● **Problem requirements**
In the entries below, find every line holding the string "computer" and collect it.

● **Input for this task**
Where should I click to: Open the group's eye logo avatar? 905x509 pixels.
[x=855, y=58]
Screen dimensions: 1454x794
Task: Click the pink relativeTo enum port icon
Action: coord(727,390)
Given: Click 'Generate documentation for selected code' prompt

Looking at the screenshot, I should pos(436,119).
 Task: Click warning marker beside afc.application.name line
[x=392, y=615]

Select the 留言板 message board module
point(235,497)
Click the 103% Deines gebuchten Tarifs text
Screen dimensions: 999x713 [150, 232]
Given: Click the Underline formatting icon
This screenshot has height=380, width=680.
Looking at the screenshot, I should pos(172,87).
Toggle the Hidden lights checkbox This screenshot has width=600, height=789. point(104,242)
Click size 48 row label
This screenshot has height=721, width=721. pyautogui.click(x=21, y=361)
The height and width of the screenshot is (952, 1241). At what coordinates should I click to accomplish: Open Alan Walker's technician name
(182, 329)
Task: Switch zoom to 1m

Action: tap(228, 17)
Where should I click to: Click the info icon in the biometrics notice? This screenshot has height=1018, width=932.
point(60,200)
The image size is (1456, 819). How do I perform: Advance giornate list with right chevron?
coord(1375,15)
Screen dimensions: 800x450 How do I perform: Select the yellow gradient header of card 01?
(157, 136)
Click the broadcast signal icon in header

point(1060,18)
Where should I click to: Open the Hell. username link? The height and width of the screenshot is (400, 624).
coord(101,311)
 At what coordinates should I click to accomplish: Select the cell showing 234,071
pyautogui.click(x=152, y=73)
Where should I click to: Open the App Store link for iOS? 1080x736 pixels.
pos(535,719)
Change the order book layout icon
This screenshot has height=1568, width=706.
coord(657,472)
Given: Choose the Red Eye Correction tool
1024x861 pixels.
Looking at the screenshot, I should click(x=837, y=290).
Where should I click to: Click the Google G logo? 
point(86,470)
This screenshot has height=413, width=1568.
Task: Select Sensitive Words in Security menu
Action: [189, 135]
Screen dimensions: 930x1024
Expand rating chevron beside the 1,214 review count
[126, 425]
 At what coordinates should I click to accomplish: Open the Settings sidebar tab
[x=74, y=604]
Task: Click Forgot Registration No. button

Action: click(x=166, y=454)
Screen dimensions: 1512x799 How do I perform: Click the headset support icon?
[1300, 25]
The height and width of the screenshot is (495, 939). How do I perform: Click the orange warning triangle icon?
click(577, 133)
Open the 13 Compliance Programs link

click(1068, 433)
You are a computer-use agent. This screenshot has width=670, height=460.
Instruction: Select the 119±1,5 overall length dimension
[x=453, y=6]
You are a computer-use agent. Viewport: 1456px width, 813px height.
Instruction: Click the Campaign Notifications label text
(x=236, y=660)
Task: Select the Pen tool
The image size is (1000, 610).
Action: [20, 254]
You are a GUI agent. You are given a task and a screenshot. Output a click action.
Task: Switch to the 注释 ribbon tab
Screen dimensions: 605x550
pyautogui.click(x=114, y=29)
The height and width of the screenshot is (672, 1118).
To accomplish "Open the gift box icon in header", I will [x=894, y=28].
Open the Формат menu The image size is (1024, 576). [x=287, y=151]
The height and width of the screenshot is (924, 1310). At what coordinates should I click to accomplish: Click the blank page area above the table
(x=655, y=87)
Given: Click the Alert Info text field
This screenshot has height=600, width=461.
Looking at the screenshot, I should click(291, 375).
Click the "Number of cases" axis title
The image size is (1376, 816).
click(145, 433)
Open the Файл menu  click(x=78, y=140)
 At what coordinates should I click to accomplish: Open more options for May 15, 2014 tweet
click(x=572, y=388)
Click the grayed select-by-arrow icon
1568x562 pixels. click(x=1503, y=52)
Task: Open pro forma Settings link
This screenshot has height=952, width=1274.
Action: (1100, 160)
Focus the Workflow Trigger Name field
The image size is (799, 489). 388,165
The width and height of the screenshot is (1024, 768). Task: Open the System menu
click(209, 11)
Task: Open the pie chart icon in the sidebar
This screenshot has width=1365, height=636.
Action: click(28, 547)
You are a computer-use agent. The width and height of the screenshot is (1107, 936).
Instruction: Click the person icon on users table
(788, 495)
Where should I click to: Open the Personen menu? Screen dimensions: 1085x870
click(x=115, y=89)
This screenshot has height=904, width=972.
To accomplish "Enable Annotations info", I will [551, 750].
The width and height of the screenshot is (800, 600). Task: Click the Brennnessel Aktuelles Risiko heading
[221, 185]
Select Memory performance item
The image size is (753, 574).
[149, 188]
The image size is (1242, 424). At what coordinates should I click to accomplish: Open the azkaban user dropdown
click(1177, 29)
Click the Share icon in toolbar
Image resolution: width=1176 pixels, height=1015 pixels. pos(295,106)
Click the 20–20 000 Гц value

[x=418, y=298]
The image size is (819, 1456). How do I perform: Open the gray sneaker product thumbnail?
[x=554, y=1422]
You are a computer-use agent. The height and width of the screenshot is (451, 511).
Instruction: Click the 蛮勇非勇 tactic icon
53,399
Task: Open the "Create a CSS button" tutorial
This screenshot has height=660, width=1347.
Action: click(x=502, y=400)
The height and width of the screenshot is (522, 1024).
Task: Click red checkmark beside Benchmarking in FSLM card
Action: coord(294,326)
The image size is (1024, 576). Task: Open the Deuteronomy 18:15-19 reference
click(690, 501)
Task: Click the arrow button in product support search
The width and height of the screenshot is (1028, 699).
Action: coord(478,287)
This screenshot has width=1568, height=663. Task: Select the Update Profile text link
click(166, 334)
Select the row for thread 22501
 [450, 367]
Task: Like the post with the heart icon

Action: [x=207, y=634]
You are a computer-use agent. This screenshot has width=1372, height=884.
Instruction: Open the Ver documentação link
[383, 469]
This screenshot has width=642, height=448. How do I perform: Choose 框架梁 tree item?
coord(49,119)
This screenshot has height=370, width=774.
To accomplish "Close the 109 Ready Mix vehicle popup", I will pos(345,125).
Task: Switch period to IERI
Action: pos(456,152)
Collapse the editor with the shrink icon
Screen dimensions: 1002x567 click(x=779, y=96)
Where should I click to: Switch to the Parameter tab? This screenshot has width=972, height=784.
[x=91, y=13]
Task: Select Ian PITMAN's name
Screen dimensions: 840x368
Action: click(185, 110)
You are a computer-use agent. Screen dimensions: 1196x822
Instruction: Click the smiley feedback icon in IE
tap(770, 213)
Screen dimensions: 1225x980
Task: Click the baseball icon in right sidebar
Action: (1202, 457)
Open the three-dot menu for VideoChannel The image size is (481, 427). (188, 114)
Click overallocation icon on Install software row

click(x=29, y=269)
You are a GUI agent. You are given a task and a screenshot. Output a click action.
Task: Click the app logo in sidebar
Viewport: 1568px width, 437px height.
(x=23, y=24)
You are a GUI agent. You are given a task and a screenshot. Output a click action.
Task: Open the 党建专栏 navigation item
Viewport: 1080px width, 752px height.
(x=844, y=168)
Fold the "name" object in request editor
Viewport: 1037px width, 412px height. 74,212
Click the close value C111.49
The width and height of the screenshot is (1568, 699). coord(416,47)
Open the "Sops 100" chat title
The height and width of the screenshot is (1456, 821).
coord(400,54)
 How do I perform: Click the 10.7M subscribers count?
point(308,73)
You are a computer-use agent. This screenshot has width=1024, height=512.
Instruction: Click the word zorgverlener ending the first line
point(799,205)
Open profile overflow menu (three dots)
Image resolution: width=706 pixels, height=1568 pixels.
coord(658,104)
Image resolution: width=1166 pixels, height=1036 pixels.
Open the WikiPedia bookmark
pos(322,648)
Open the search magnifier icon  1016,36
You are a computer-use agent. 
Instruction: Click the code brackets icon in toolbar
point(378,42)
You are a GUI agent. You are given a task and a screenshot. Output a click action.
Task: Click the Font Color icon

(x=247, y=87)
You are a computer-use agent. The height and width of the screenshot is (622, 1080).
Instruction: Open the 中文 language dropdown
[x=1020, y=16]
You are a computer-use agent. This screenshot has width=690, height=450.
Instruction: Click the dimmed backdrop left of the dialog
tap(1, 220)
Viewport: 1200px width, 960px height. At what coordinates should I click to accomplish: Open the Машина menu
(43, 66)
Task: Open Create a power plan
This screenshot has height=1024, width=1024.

● **Exercise output**
You are a computer-use agent. This screenshot has width=670, height=460.
You are a computer-use agent. Viewport: 1456px width, 813px height.
You are a computer-use agent. The width and height of the screenshot is (1107, 936).
You are a computer-use agent. The height and width of the screenshot is (451, 511).
You are a computer-use agent. This screenshot has width=1372, height=884.
You are a computer-use agent. Screen dimensions: 1196x822
You are a computer-use agent. This screenshot has width=1024, height=512.
You are a computer-use agent. 
You are a computer-use agent. The height and width of the screenshot is (622, 1080).
You are a computer-use agent. This screenshot has width=690, height=450.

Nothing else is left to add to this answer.